Menuju konten utama

Polisi Bahasa Penting, tetapi Tak Mahabenar

Polisi bahasa sering diolok-olok, disebut kurang kerjaan, dan sebagainya. Padahal, menilik kondisi Bahasa Indonesia hari ini, perannya sangat dibutuhkan.

Siswa SDS Hikari Tangerang belajar bahasa Indonesia dengan KBBI. FOTO/Doc.Sekolah Hikari

tirto.id - Coba perhatikan kalimat berikut:

Adik tidak mencuri uang kemarin.

Kira-kira, apa maknanya? Apakah "adik tidak melakukan pencurian"? Belum tentu.

Kalimat itu dapat berarti kemarin adik mencuri benda selain uang: ponsel, helm, atau baut jembatan. Kalimat itu juga bisa berarti adik mencuri uang dua bulan lalu, hari ini, setahun lalu, atau kapan saja selain kemarin.

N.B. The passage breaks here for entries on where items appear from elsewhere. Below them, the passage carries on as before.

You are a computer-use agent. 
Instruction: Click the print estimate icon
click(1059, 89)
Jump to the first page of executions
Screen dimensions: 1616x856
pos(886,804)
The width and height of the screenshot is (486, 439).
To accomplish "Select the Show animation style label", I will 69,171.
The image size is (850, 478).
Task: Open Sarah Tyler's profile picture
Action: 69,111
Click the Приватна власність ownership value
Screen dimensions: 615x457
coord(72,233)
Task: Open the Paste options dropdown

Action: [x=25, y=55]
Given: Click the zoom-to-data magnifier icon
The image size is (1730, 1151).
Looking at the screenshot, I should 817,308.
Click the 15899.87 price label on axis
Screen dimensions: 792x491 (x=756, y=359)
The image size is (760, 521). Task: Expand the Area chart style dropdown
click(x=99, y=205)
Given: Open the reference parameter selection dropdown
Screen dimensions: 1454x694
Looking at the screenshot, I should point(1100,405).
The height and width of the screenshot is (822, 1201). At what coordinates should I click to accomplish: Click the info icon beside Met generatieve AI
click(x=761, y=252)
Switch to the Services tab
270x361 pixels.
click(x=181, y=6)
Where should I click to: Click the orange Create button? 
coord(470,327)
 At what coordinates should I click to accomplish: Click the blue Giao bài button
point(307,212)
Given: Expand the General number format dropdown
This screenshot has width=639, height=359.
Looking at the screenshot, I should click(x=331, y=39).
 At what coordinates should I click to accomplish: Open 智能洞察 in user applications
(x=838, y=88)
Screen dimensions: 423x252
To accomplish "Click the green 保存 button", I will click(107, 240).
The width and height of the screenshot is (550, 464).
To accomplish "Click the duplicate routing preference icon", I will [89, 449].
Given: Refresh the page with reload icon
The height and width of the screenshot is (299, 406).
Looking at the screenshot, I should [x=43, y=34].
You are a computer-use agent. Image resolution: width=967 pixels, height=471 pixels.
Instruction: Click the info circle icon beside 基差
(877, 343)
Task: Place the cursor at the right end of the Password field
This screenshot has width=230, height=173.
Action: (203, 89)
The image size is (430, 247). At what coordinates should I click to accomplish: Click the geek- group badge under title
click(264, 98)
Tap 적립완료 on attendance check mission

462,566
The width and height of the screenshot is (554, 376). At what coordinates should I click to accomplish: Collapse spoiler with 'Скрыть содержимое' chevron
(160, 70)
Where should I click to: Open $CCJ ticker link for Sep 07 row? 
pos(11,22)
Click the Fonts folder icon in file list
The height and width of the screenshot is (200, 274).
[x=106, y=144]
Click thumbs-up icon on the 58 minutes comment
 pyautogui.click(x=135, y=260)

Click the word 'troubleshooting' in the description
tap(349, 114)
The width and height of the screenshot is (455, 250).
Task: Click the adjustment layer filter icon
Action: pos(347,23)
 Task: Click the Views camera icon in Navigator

Dalam bentuk percakapan maupun tertulis, kalimat-kalimat rancu semacam itu memenuhi keseharian kita. Ia diucapkan oleh siapa saja, mulai dari calon gubernur hingga tukang pangkas rambut.

Contoh kalimat dan koreksi di atas disampaikan oleh Jarar Siahaan, wartawan sekaligus pemerhati bahasa, lewat akun Twitter @spa_si. Akun tersebut adalah salah satu "polisi bahasa" di Twitter yang mempunyai banyak pengikut, lebih dari 17,3 ribu.

@spa_si ajek berkicau soal penggunaan bahasa Indonesia. Kadang ia mengurai kalimat gelap seperti contoh di atas, kadang ia membenarkan ejaan orang lain. Bahannya bisa dari mana saja: judul berita, kicauan tokoh publik, atau karangannya sendiri.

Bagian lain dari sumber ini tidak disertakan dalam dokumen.